Pixel coordinate grounding data:

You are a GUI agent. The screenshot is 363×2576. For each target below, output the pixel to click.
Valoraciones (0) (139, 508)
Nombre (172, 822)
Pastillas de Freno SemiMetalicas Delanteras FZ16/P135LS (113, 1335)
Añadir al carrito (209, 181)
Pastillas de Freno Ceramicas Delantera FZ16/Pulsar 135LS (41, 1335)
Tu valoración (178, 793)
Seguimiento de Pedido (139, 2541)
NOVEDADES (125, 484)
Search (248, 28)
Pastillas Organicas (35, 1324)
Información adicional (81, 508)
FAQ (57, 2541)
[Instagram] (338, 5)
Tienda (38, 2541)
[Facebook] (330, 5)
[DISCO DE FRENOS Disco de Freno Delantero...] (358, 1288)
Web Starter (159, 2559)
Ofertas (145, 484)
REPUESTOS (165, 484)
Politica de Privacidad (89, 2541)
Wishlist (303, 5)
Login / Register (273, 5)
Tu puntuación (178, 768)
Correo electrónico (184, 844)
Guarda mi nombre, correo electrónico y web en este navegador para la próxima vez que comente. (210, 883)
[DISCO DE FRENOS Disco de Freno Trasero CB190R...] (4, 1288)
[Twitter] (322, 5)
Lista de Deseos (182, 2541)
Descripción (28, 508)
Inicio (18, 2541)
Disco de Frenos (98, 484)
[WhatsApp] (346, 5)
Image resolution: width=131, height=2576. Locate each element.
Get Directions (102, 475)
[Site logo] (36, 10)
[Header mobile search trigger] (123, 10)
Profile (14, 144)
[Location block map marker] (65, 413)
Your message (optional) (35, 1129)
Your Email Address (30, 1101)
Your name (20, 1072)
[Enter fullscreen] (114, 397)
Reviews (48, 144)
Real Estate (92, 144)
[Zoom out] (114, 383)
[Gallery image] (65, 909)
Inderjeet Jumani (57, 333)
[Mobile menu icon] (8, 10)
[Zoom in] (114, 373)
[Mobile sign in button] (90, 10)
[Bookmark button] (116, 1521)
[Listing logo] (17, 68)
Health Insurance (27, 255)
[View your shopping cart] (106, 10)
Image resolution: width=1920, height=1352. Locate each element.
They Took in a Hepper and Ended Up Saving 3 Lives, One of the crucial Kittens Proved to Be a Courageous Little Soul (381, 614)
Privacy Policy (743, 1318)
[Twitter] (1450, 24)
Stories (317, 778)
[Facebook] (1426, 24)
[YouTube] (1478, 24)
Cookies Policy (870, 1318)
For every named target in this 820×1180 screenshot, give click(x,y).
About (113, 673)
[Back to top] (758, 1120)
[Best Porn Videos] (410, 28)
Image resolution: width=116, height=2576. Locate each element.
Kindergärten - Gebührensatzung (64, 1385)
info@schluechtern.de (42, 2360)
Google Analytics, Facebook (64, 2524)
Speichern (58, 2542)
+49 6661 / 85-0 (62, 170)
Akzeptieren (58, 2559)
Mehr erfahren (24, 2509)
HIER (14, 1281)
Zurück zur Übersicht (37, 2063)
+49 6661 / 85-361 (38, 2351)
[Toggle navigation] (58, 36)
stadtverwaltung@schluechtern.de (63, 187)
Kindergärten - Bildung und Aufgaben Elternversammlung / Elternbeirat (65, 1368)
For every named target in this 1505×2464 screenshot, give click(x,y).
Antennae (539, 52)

INSTRUCTIONS FOR THE TASK => The answer is the run of lines above from the line containing "Ofertas (145, 484)" through the line containing "Get Directions (102, 475)", copied exactly and alone.

YOUR SOLUTION =>
Ofertas (145, 484)
REPUESTOS (165, 484)
Politica de Privacidad (89, 2541)
Wishlist (303, 5)
Login / Register (273, 5)
Tu puntuación (178, 768)
Correo electrónico (184, 844)
Guarda mi nombre, correo electrónico y web en este navegador para la próxima vez que comente. (210, 883)
[DISCO DE FRENOS Disco de Freno Trasero CB190R...] (4, 1288)
[Twitter] (322, 5)
Lista de Deseos (182, 2541)
Descripción (28, 508)
Inicio (18, 2541)
Disco de Frenos (98, 484)
[WhatsApp] (346, 5)
Image resolution: width=131, height=2576. Locate each element.
Get Directions (102, 475)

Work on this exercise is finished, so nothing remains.